## Tasks to carry out
(1) List every platform that the game preview says State of Mind will be released on.
(2) Write a continuation of the game preview, starting after its last sentence.

======== Text under study

State of Mind is presented as a 3D thriller, instead of the traditional point-and-click approach. Rather than aiming for full realism, however, it uses a very stylized art style, with character models built from polygons. The two juxtaposed planes of existence – the real Berlin and the virtual City 5 – will also provide critically different mirror images of each other. The game’s release is scheduled for the first quarter of 2017, and along with a PC release it will also see the light of day on next-gen consoles PlayStation 4 and Xbox One.


Syberia 3

How many game series get a chance at a comeback after a decade’s absence? Not many, I’d wager – unless it's a franchise with a dedicated fan base and storied history like Syberia. So you can imagine it was quite a big deal to me to be able to attend a private meeting with Microïds’ brass to get a taste of Kate Walker’s continued adventures.

Syberia 3 is once again helmed by Benoît Sokal, this time collaborating with his son Hugo. Together they’re creating the first game in the series actually designed for console play from the ground up. That means environments are full 3D for the first time, as opposed to the pre-rendered spaces of its point-and-click predecessors. The demo I saw already looked great, though it wasn’t a completed build with final graphics or voice-overs.

================
======== Extracted records

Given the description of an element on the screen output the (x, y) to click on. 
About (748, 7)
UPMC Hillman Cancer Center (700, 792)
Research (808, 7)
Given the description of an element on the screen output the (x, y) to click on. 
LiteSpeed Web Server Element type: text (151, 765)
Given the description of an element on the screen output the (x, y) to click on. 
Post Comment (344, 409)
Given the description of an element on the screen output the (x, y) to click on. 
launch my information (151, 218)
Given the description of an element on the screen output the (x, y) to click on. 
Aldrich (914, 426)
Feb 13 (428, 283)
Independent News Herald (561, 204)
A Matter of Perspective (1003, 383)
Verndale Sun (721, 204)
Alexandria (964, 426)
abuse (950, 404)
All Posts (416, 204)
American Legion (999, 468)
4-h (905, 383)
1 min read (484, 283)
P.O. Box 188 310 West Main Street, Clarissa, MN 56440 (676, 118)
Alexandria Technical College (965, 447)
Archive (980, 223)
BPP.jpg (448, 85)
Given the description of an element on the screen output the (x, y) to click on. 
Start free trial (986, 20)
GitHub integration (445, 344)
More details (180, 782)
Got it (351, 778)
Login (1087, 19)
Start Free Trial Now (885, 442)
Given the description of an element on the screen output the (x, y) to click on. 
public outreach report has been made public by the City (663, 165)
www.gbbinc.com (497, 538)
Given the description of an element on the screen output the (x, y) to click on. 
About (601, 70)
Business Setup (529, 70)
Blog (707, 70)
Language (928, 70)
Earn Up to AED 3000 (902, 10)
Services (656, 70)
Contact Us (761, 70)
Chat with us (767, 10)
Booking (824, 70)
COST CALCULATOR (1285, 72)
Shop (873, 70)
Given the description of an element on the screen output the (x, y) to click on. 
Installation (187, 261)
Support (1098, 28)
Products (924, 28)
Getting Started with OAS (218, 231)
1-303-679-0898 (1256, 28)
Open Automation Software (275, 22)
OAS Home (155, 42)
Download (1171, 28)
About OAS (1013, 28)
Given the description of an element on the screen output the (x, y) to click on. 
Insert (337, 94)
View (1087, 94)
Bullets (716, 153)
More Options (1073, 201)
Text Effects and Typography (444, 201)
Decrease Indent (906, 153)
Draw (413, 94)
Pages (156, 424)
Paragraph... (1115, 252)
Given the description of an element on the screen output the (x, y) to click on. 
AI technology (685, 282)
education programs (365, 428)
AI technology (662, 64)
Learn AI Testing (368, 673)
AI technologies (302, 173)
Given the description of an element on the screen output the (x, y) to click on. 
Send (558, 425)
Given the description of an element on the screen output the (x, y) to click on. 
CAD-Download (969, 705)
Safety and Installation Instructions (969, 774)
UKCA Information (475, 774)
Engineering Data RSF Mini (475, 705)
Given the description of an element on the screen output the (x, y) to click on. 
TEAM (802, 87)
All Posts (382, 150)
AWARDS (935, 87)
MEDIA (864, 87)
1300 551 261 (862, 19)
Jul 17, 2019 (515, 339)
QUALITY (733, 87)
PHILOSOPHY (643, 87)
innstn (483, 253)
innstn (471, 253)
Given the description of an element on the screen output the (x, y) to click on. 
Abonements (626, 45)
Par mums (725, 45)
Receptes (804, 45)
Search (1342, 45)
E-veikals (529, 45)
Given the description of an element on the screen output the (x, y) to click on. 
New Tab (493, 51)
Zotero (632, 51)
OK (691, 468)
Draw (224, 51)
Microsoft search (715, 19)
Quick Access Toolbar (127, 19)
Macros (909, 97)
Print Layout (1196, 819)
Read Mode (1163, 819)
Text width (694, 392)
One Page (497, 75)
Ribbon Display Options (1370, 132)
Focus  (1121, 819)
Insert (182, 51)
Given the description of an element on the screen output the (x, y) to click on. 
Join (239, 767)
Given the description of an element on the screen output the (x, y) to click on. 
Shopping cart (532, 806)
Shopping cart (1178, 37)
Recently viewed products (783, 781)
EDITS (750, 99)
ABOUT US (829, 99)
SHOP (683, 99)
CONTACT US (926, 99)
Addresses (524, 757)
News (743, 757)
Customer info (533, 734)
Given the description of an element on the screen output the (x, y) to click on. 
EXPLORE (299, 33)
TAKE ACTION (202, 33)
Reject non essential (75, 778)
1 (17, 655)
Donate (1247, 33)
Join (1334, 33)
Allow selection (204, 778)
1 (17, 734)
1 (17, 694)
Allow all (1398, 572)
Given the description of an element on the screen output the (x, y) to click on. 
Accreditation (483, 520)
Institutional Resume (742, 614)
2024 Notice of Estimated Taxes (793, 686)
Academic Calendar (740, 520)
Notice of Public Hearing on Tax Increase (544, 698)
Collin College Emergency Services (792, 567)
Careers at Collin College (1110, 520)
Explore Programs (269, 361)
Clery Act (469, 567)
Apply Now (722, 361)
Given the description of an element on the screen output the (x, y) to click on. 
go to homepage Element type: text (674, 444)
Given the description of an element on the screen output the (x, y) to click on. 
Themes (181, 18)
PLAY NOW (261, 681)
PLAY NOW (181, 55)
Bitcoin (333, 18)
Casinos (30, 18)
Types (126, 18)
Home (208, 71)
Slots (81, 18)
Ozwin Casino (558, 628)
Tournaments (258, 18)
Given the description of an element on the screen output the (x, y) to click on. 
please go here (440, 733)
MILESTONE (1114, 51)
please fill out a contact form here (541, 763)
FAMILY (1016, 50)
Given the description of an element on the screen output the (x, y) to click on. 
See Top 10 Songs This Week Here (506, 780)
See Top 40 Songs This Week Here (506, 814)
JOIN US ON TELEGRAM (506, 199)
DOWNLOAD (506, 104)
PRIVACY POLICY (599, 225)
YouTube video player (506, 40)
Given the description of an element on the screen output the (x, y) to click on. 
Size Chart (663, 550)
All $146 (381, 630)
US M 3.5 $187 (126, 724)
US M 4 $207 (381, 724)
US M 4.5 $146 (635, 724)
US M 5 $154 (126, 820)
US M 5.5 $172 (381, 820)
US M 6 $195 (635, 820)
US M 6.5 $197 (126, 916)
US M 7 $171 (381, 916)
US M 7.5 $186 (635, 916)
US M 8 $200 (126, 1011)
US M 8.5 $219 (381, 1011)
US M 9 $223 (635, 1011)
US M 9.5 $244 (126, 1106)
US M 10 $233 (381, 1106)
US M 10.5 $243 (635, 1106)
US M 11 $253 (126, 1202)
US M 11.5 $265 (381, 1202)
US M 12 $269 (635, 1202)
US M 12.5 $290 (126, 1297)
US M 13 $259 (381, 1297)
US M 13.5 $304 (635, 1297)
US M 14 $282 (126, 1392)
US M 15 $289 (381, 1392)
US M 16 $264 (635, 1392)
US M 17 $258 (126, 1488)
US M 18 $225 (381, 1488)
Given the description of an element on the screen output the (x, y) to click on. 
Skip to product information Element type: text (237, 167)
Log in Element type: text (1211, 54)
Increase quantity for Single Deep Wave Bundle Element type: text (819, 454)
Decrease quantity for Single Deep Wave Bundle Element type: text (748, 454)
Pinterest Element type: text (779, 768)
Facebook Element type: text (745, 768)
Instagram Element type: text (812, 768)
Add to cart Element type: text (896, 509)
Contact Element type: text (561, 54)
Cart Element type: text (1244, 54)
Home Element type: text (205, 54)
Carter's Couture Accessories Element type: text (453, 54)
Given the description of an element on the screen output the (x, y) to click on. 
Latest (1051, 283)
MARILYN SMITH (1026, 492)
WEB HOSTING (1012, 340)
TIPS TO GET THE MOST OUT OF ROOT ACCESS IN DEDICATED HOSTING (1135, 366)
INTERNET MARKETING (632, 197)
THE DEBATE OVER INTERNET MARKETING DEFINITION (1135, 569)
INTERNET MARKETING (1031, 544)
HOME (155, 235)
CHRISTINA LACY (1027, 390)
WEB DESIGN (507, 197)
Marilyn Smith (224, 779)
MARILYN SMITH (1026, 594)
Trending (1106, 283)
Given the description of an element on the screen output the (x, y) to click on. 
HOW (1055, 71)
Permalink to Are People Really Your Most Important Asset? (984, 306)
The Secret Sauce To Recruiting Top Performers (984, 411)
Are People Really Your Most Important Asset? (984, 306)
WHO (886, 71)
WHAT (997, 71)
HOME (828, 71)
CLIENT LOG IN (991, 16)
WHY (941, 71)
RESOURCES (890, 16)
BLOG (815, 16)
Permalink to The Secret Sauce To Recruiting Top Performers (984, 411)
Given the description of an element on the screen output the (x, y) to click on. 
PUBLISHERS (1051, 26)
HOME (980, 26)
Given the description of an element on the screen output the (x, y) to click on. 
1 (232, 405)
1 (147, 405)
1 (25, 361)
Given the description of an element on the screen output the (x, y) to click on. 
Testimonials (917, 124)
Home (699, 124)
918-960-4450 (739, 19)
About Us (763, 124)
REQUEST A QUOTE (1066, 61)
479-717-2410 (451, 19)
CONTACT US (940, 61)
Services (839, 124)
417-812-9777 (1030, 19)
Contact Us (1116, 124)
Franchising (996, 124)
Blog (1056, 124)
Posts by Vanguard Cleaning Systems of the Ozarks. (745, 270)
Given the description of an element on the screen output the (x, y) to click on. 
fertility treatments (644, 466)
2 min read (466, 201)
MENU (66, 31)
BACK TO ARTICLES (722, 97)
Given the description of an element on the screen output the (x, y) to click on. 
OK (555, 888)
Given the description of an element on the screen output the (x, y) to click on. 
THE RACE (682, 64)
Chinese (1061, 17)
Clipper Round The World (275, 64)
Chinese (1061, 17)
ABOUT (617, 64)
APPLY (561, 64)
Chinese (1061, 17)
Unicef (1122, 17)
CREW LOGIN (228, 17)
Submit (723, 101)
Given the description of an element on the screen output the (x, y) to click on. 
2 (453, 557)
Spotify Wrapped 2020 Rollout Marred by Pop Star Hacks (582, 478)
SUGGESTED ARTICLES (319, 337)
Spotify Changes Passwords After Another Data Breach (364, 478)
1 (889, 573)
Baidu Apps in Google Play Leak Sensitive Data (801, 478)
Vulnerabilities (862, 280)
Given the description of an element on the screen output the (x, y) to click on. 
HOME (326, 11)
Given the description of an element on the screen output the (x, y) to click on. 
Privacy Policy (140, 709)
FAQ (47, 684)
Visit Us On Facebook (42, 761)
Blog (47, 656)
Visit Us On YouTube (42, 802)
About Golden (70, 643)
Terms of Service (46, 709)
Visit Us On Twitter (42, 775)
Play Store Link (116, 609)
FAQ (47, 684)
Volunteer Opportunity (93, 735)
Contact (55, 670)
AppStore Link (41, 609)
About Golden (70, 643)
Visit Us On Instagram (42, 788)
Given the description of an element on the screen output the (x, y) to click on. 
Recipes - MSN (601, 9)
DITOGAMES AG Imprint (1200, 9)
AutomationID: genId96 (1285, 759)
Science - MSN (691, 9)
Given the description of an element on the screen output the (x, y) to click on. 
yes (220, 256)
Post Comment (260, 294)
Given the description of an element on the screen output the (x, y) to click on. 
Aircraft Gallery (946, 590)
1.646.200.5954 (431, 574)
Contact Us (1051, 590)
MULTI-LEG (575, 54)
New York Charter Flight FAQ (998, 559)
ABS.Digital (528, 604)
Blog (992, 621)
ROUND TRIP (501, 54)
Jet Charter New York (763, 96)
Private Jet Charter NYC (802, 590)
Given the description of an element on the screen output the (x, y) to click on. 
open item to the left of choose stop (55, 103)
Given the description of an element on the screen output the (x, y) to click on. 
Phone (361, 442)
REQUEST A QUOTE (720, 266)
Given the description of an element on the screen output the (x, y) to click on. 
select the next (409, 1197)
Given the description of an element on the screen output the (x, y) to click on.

================

## Per-task outputs
(1) PC, PlayStation 4, Xbox One

(2)
Over a decade has passed for us, but Kate Walker’s story picks up where it left off in the last game. As the game opens, Kate is stranded in the frozen wastelands of Syberia, with no hope of surviving. She is found and rescued in the nick of time by the native Youkol tribe, who take her to the nearest hospital in the town of Valsembor, where she awakens and begins her new adventure.

The demo was focused on Kate getting out of the hospital, starting with escaping her room. A Youkol tribesman sharing the room provides a bit of help in this, the game’s first puzzle sequence. In the end, Kate is able to bypass the room’s mechanical lock before proceeding into the dimly lit, bare concrete hallways of the hospital. Despite the facility’s spartan architecture, its furnishings reflect more splendor: beautiful antique desks share space with suits of armor as Kate seeks out the attending psychiatrist in an attempt to convince him to sign her release papers. The psychiatrist, however, has quite a different idea in mind: after Kate passes a lie detector examination, he placates her by giving her the key to the front doors, only for her to discover that the key doesn’t open the doors at all. Kate is a prisoner.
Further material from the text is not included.